昇平てくてく日記3

中学校編

合唱コンクール

 先週の木・金曜日は中学校の学校祭で、金曜日にはクラス対抗の合唱コンクールがあった。
 この日のために子どもたちは昼休みや放課後、熱心なクラスだと休日にも集まって練習をする。合唱は皆が心を一つに合わせなければ、綺麗なハーモニーは生まれてこない。指揮者や伴奏者、一部の人たちだけががんばってもダメ。喧嘩したり、しらけたり、怒って泣いて話し合って再結成して……と、毎年さまざまなドラマを生むイベントになる。
 兄ちゃんが休日ごとにクラスメートと河原に集まって練習していたのは、ついこの間のことのようなのに、もう昇平がそのイベントに参加することになった。
 昇平の協力学級は1年5組。もしかしたら休みの日にも練習したのかもしれない。昇平はちょっと免除してもらったかな。でも、休み時間や放課後にはちゃんと練習に参加していたし、リハーサルもがんばっていたらしい。

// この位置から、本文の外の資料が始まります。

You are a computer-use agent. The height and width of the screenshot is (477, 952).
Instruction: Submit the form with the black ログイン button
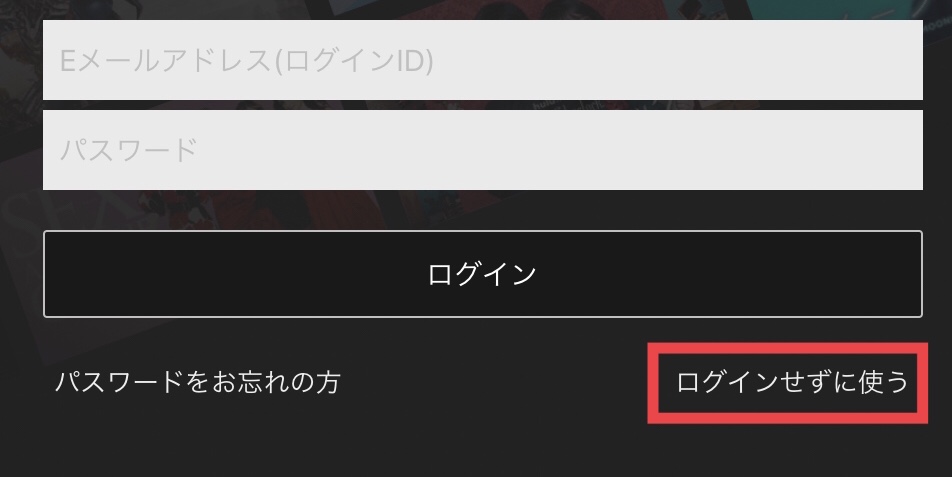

 当日、私は1年生のステージだけ聴きに行った。昇平のクラスは一番最後だった。……あら、うまい。
 1年生は、男子が変声期の真っ最中だから歌はつらいところがあるし、子どもたちだけで一つの歌を作り上げるのは初めての経験だから、まとまるのもなかなか大変。どのクラスも苦労の跡が見える発表だったのだけれど、昇平たちのクラスはその中でも一番良くまとまっていて、ハーモニーもとても綺麗だった。誰か飛び抜けてうまい子がいるわけではないけれど、皆が声を合わせ、心を合わせて歌っているのがわかった。
 昇平は、と見ると、二列に並んだ後ろの列の、なんと真ん中。どひゃぁ、なんて目立つ場所にいるの!? 思わず心配になって眺めてしまったけれど、遠目にも、ちゃんと口を開けて皆と一緒に歌っているのがわかって安心した。「曲、ちゃんと覚えたの?」と聞いたら「だいたいね」と答えたのが確か一週間前。そうか〜。本当にちゃんと覚えられたんだね。
 入退場の様子も含めて、他の子たちとまったく変わらない様子の昇平だった。

 昇平が帰宅してから結果を聞いたら、1年生で一番の「優秀賞」だったらしい。やっぱりねぇ。すごくうまかったから、きっとそうだろうと思ったよ、と言ったら、「でも、その上に最優秀賞があるんだよ」と昇平。わかってるって。でも、それはたいてい3年生が取るんだよね。1年生で最高の賞は優秀賞。みんな、よくがんばったねぇ。
 1年5組は、1年生の中で唯一、特支学級の子どもたちを受け入れている協力学級だ。ちょっと変わった個性的な子どもたちと、折り合いながら一つのクラスを作っている。そのクラスが合唱コンクールで優秀賞を取ったのは、そういうことと決して無関係ではなかったんじゃないかな、と思った。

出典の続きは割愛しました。